If you have a good relationship with your spouse, there is no reason a person cannot have lunch with a coworker of the opposite sex.
Owens, you’re obviously the jealous type, and your wife feels she can’t be truthful with you because of your reaction to a innocent situation. Therefore, you do have something to worry about because you *DON’T* have a good relationship with your spouse.
My advise to you: Drop it. Leave it alone and stop being suspicious about everything. Stop confronting your wife about every little half truth or conflicting information she gives you.
And by the way, 15 minutes in the office with your manager is *NOTHING*! It’s called “management”.
By Dameon on Nov 17, 2008
I’m answering mostly on a working relationship basis . . .

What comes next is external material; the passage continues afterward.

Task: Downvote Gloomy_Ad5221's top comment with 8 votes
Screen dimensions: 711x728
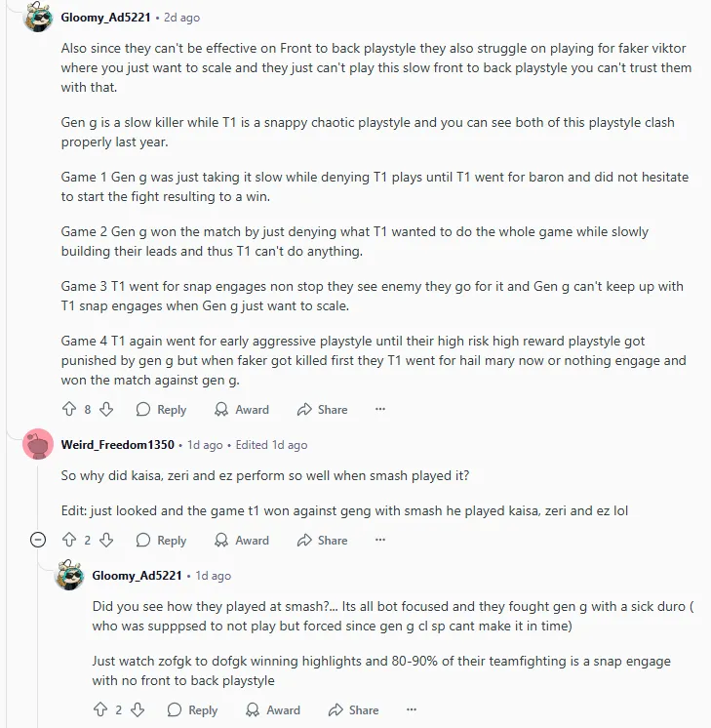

Even a marriage counselor will advise married couples to not develop friendships at work with someone of the opposite sex. There is really no reason one MUST go to lunch with a co-worker of the opposite sex. If there is a time when it happens to be a MUST — alcohol should never be involved, and I believe the spouse should be told prior to the lunch/dinner. If it isn’t a secret, there shouldn’t be a problem.
Again, even a marriage counselor will say –something that starts totally platonic and innocent has the potential to turn into something more. If one person isn’t thinking something, the other person usually is.
Creating relationships with the opposite sex, especially at work is unwise. You can have a great relationship with your spouse and it can still make them uncomfortable. Especially if kept secret. Be open with your spouse. If open, they will normally not feel threatened by it.
By Cathain on Mar 21, 2009
I think this is just crazy…..including your comments Cathain. My husband has to go out to lunch/dinner/after work social events frequently with co-worker, vendors & clients. He brings a spare suit to work because this is part of his business and his boss usually notifies him about half an hour before he is required to attend. He goes out frequently and cannot tell me until after he comes home. He works for a 9 billion dollar fortune 500 company and he is expected to take part in these events. We have a very loving and stable relationship with good communication. I would never dream of questioning him of his dealings at work. Work is stressful enough without the added strain at home. People, seriously life is too short enjoy the time you have on this earth with the people you love now.